(Saved entries)

*****

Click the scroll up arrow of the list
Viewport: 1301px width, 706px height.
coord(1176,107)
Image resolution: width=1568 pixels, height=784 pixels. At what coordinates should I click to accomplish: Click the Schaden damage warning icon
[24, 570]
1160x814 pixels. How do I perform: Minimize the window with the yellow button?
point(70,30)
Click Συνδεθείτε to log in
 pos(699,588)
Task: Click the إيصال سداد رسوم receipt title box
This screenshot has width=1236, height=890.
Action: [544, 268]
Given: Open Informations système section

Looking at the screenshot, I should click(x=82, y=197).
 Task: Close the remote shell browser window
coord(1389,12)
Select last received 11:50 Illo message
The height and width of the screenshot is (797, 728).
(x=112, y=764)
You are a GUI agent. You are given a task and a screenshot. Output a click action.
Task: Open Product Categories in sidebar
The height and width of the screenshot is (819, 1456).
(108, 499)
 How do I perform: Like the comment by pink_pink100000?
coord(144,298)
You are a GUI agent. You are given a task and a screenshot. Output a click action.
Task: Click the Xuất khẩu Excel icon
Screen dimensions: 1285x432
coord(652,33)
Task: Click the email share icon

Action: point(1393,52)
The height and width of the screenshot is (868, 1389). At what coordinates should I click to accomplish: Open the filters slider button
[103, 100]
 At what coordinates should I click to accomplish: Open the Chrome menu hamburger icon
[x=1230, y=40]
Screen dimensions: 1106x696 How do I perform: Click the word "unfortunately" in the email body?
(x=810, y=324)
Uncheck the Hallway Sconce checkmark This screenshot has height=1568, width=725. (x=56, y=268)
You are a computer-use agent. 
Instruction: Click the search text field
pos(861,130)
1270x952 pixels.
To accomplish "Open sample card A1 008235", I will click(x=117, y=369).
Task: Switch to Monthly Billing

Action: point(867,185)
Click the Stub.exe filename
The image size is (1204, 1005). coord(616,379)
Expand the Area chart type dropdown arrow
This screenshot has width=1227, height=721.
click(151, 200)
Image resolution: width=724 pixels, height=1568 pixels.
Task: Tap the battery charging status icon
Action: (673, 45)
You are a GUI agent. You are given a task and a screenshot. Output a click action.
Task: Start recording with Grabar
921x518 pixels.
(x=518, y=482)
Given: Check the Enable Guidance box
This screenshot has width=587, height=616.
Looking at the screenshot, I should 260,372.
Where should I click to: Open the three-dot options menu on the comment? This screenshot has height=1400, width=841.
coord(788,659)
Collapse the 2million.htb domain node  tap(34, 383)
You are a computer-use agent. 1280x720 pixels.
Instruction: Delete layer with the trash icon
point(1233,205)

*****

▸ **What is expected**:
Put the lines of the items into a numbered list, starting at the first line and ending with the line that contains "Action: point(1393,52)". Leave out any blank lines.

▸ **Correct result**:
1. Click the scroll up arrow of the list
2. Viewport: 1301px width, 706px height.
3. coord(1176,107)
4. Image resolution: width=1568 pixels, height=784 pixels. At what coordinates should I click to accomplish: Click the Schaden damage warning icon
5. [24, 570]
6. 1160x814 pixels. How do I perform: Minimize the window with the yellow button?
7. point(70,30)
8. Click Συνδεθείτε to log in
9.  pos(699,588)
10. Task: Click the إيصال سداد رسوم receipt title box
11. This screenshot has width=1236, height=890.
12. Action: [544, 268]
13. Given: Open Informations système section
14. Looking at the screenshot, I should click(x=82, y=197).
15.  Task: Close the remote shell browser window
16. coord(1389,12)
17. Select last received 11:50 Illo message
18. The height and width of the screenshot is (797, 728).
19. (x=112, y=764)
20. You are a GUI agent. You are given a task and a screenshot. Output a click action.
21. Task: Open Product Categories in sidebar
22. The height and width of the screenshot is (819, 1456).
23. (108, 499)
24.  How do I perform: Like the comment by pink_pink100000?
25. coord(144,298)
26. You are a GUI agent. You are given a task and a screenshot. Output a click action.
27. Task: Click the Xuất khẩu Excel icon
28. Screen dimensions: 1285x432
29. coord(652,33)
30. Task: Click the email share icon
31. Action: point(1393,52)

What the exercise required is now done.